Hard to tell the extent of the changes from just these photographs, but it sure looks very “how-to”, doesn’t it? This step-by-step approach to presenting recipes is reminiscent of the content once found in the company’s “Everyday Food Magazine”, shuttered in late 2012. An absence of editorial, and a shift to cooking-only content, would also explain the recent departure of long-time design guru and legend, Gael Towey. (We FOMs miss you, Gael!)
FOMs: What do you think of the changes? To you, does this make Martha Stewart Living a more attractive magazine? Does this change the way you feel about Martha Stewart, the brand?
From the New York Times article:
“We understand that people are coming for short, consumable bites of information,” said Joseph Lagani, the company’s chief revenue officer. “People are not spending an hour with you. They’re there to get something.”
The redesign represents a large shift for Ms. Stewart, who built her reputation and her company largely on the strength of her cut-no-corners approach to cooking and crafts.
“I don’t want to retire,” Ms. Stewart said as she sat in a conference room framed by views of the Hudson River. “We’re trying to help figure it out. I don’t think it’s anything to run away from. I’m not banging my head against a stone wall here.”
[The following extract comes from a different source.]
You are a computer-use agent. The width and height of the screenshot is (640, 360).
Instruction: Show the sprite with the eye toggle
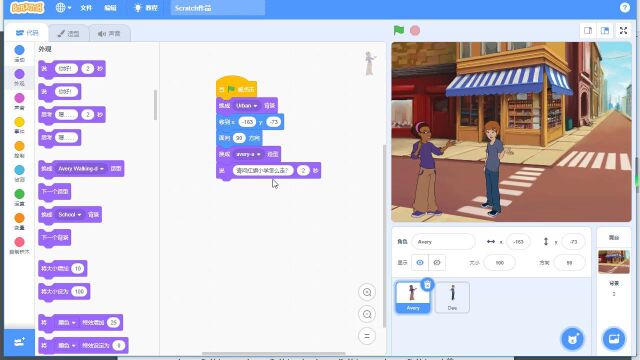pos(420,262)
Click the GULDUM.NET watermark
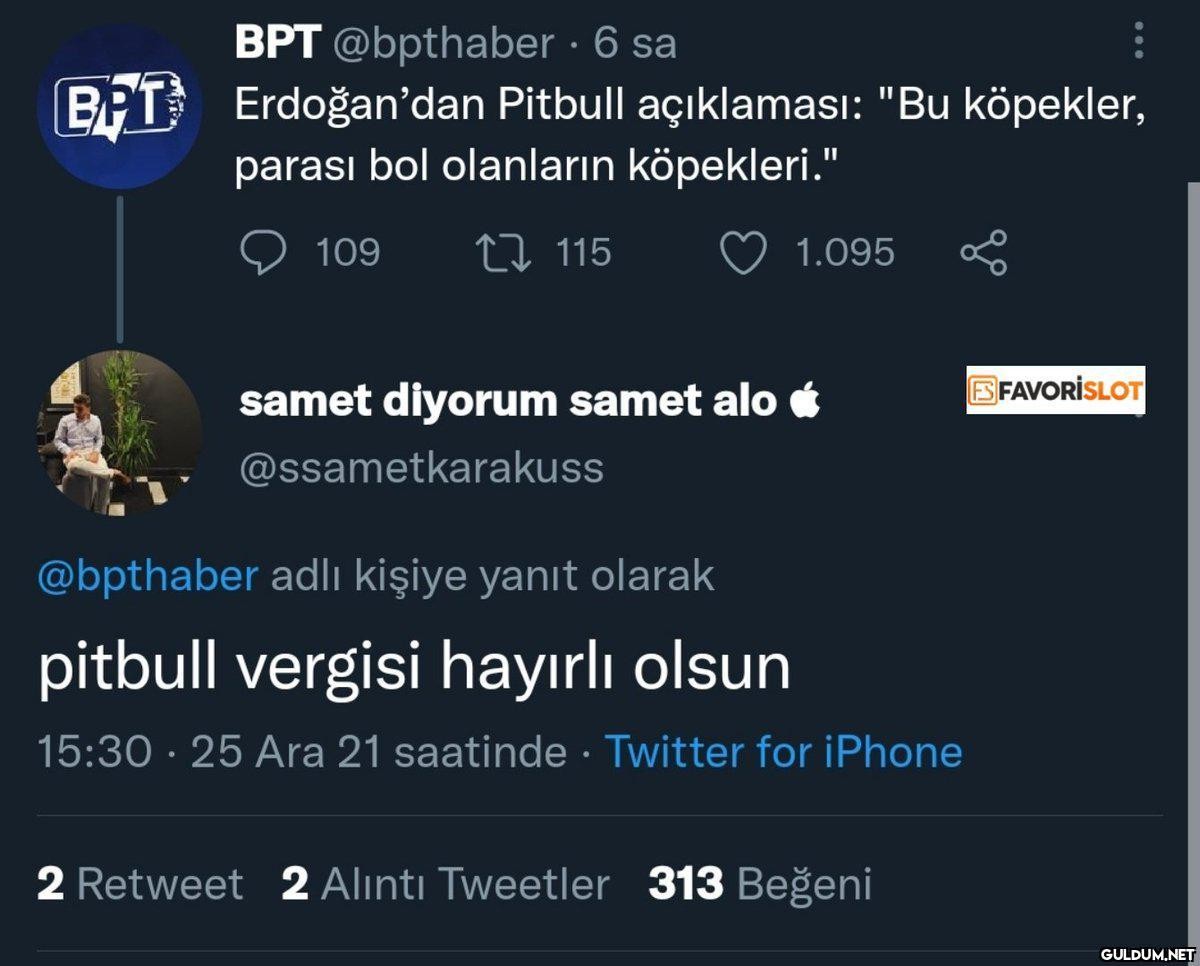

In part, the redesign is an attempt to hang on to the magazine’s readers and artisans ages 18 to 34 who have become loyal fans. And like many publishers, the company is betting that video can help solve the online advertising riddle.
“That approach of putting cooking techniques near our recipes in video form has done really well,” Mr. Lagani said, “and many of our advertisers want to be part of that.”